I don't have a clue where to start with this problem: Carbon has two stable isotopes, 12/6C and 13/6C, and fluorine has only one stable isotope, 19/9F. How many peaks would you observe in the mass spectrum of the positive ion of CF4+? Assume that the ion does not break up into smaller fragments.
All 4 of the F's in the molecule would have a mass of 19, and the total for 4 of them would be 19x4 = 76. The mass of the C could be either 12 or 13. Therefore CF4+ could have a mass of either 88 or 89 amu. The charge of CF4+ would be +e. There are only two possible value of the charge/mass ratio, and two mass spectrometer peaks, assuming you have only singly ionized CF4+ and there is no fragmentiation.
prolly 2 idk man
Well, with all those numbers and possibilities, it sounds like the mass spectrum of CF4+ is playing a game of hide-and-seek! But fear not, I'll unravel this puzzle for you.

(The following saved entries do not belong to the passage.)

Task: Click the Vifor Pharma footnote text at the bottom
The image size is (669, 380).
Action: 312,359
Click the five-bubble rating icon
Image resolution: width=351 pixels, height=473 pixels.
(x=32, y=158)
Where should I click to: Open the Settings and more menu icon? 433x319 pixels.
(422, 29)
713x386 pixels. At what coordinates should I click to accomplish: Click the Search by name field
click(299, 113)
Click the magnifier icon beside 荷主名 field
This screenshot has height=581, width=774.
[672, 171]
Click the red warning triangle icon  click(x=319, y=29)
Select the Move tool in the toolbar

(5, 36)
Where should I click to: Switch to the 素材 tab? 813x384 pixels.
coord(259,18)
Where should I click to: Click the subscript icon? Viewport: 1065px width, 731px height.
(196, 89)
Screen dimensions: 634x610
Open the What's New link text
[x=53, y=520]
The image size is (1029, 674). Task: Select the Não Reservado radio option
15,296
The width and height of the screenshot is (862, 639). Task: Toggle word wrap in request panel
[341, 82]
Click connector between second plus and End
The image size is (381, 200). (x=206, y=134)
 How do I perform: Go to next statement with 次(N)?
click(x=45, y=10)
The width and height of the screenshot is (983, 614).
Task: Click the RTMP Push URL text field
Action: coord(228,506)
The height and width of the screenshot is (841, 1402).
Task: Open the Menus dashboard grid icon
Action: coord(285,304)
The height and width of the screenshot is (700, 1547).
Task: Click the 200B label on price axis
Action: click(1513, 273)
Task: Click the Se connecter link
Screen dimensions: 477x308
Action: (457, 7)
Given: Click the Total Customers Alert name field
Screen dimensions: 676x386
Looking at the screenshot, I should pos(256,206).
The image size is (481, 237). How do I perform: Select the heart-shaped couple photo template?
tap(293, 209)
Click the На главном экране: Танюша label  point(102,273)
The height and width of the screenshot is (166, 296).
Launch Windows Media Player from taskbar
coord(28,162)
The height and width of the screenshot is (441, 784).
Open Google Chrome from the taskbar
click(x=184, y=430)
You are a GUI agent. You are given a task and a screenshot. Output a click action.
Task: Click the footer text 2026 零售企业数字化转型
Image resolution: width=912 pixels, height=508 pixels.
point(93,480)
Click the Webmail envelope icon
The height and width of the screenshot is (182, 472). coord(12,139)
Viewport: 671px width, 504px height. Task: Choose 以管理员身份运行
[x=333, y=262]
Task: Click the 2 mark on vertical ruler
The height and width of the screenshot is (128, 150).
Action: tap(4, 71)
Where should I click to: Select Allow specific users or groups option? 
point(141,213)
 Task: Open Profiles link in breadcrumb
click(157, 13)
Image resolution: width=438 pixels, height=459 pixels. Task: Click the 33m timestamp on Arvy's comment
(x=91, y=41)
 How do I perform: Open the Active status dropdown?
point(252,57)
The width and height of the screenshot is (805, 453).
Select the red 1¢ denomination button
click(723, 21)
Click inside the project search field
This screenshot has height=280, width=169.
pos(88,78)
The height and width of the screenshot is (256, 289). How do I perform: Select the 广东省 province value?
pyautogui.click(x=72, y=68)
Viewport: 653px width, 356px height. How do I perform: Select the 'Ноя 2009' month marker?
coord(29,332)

Since there are two stable isotopes of carbon, and each can have a different mass, you would expect two peaks in the mass spectrum based on the different combinations of isotopes. So that's two peaks for the carbon.
As for fluorine, it only has one stable isotope, so there's only one possibility there. That's one peak for fluorine.
Now, when you add them all together in CF4+, you'll have to consider the different combinations. If carbon has a mass of 12, then the mass of CF4+ would be 12 + (4 x 19) = 88. That's one peak at 88 amu.
But, if carbon has a mass of 13, then the mass of CF4+ would be 13 + (4 x 19) = 89. That's another peak at 89 amu.
So, to sum it up, you'll observe a total of three peaks in the mass spectrum of CF4+. Two peaks for carbon isotopes (at 88 and 89 amu) and one peak for fluorine (at 76 amu). Happy spectrometry-ing!
To determine the number of peaks in the mass spectrum of the positive ion of CF4+, we need to consider the possible values of the mass-to-charge ratio (m/z) for CF4+.
1. The mass of CF4+ can be either 88 amu (if the carbon isotope 12/6C is present) or 89 amu (if the carbon isotope 13/6C is present).
2. The charge of CF4+ is +e, where e is the elementary charge (+1.602 × 10^-19 C).
3. To calculate the m/z ratio, we divide the mass (in amu) by the charge (in C).
- If CF4+ has a mass of 88 amu, the m/z ratio is 88 amu / +e.
- If CF4+ has a mass of 89 amu, the m/z ratio is 89 amu / +e.
4. Since the charge e is a constant, we have two possible values for the m/z ratio, resulting in two distinct peaks in the mass spectrum.
In summary, the mass spectrum of CF4+ would show two peaks corresponding to the two possible values of the m/z ratio, assuming no fragmentation or ionization beyond singly ionized CF4+.
To determine the number of peaks in the mass spectrum of CF4+, we need to consider the possible combinations of masses for the carbon isotope. Carbon has two stable isotopes: 12/6C and 13/6C.
First, let's calculate the mass of one CF4+ ion:
- The mass of each fluorine atom is 19 atomic mass units (amu).
- CF4+ has 4 fluorine atoms, so the total mass of fluorine in CF4+ is 19 amu × 4 = 76 amu.
- The mass of the carbon atom could be either 12 amu (for 12/6C) or 13 amu (for 13/6C).
- Adding the mass of carbon (12 or 13 amu) to the total fluorine mass (76 amu), we get two possibilities for the mass of CF4+: 76 amu + 12 amu = 88 amu or 76 amu + 13 amu = 89 amu.
Now, let's consider the charge of the CF4+ ion. The problem states that the ion has a single positive charge (+e).
In a mass spectrometer, the ratio of charge (in this case, +e) to mass (in this case, amu) is measured. Since there are only two possible values for the charge/mass ratio (1+e/88 amu or 1+e/89 amu), we can conclude that there will be two distinct peaks in the mass spectrum of CF4+. Each peak represents the different charge-to-mass ratio for the two possible masses (88 amu and 89 amu).
Note that we assumed no fragmentation of the CF4+ ion in the mass spectrometer. If the ion were to break up into smaller fragments, there could be additional peaks for those fragments. However, the problem explicitly states that CF4+ does not break up into smaller fragments.
In summary, when analyzing the mass spectrum of CF4+ (assuming no fragmentation), we would observe two peaks corresponding to the two possible masses for CF4+.